Limitations & Future Work

  1. Limited temporal information: Task 6 provides only binary diagnostic label sequences (0/1) without leveraging complete 3D scans from multiple time points — richer spatial morphological change information remains unused.
  2. Model input constraints: Existing VLMs do not support simultaneous input of multiple 3D volumes, making true longitudinal comparative reasoning infeasible.
  3. Absence of open-ended temporal tasks: Tasks 5–6 are closed-ended four-class classification only; open-ended temporal analysis has not been introduced.
  4. Single data source: The dataset is based solely on chest CT from CT-RATE, without coverage of other anatomical regions (e.g., brain, abdomen) or MRI modalities.
  5. Dependence on LLM-generated QA: QA pairs generated by GPT-4o-mini may introduce inherent biases or hallucinations, despite human spot-checking.
  • vs. VQA-RAD / SLAKE / PathVQA: These are 2D datasets of limited scale (hundreds to thousands of images) with simple tasks, offering no 3D support and no temporal reasoning.
  • vs. M3D-VQA: Also a 3D Med-VQA dataset, but M3D-VQA contains only 120K QA pairs across five task categories, with no multi-temporal reasoning.
  • vs. RadFM: RadFM is a unified 2D/3D foundation model but lacks systematic benchmark evaluation and the temporal dimension.
  • vs. CT-RATE: 3D-RAD is built upon CT-RATE, constructing structured VQA tasks on top of its radiology reports and multi-label annotations.

Connections to related ideas: - Related to idea 20260316_2d_to_3d_medical_distill: 3D-RAD reveals the data bottleneck in 3D medical understanding; 2D→3D distillation could serve as a pretraining strategy to improve the foundational capabilities of 3D VLMs. - Related to idea 20260317_multi_agent_medical_diagnosis: The six task categories in 3D-RAD (detection → observation → computation → classification → temporal reasoning) naturally correspond to a multi-agent division of labor. - Key insight: The paper exposes an important gap — existing 3D VLMs entirely lack the capability to jointly process multiple 3D volumes as input.
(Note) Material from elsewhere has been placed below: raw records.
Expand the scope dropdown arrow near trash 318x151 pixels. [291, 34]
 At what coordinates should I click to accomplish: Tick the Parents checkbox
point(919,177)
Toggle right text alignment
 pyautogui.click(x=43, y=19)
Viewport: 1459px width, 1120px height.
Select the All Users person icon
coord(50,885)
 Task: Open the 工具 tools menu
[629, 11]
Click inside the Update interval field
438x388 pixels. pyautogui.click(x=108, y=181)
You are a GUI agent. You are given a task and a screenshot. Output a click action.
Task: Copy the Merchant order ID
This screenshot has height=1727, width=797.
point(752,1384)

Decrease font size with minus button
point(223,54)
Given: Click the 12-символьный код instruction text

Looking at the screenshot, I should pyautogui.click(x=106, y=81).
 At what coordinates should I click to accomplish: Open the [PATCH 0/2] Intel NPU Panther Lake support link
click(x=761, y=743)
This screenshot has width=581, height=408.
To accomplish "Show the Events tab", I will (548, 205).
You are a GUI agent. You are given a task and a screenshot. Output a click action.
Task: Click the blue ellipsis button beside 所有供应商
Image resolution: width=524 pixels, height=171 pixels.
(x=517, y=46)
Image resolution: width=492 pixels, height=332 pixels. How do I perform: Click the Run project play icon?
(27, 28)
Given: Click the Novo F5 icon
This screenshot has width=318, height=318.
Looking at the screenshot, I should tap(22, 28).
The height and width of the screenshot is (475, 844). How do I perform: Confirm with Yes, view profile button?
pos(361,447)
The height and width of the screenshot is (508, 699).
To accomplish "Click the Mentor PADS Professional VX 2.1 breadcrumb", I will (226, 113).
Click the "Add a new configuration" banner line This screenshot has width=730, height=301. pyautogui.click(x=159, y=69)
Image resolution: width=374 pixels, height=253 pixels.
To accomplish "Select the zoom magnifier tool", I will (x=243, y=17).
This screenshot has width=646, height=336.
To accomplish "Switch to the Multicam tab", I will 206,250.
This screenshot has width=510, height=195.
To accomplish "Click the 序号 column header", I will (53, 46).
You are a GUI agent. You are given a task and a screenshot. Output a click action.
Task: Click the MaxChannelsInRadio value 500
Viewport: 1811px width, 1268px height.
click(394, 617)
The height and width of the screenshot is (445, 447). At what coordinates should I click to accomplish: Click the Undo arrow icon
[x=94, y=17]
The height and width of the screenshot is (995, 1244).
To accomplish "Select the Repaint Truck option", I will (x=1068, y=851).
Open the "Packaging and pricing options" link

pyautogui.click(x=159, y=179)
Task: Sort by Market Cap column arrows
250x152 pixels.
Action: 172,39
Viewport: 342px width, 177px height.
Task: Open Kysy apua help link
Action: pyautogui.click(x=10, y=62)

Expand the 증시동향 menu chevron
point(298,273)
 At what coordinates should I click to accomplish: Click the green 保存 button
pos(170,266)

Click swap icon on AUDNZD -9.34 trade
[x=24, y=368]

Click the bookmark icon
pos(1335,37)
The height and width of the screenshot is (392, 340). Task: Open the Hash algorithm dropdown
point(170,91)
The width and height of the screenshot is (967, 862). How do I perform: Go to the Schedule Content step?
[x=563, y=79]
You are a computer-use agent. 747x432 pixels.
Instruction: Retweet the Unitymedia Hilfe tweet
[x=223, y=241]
Designing an efficient representation and alignment method for multi-time-point 3D scans would constitute a high-impact research direction. The low ceiling of Task 5 (only 49.3% after fine-tuning) demonstrates that inferring temporal status from a single frame is extremely difficult, whereas Task 6 achieves 74.8% via simple label sequences — highlighting the substantial value of explicit temporal signals.

Rating

  • Novelty: ⭐⭐⭐⭐ First large-scale 3D Med-VQA benchmark with multi-temporal reasoning; Tasks 5/6 are creatively designed — though the contribution remains fundamentally that of a dataset paper.
  • Experimental Thoroughness: ⭐⭐⭐⭐⭐ Covers 4 specialized 3D Med-VLMs and multiple general-purpose VLMs; includes zero-shot, fine-tuning, data scaling ablation, cross-task ablation, and failure case analysis — highly comprehensive.
  • Writing Quality: ⭐⭐⭐⭐ Clear structure and rich figures; however, the related work section over-cites the authors' own prior work.
  • Value: ⭐⭐⭐⭐⭐ Fills a critical gap in 3D Med-VQA; open-source dataset and code; the 136K training set has strong practical utility and reveals a key bottleneck in temporal reasoning.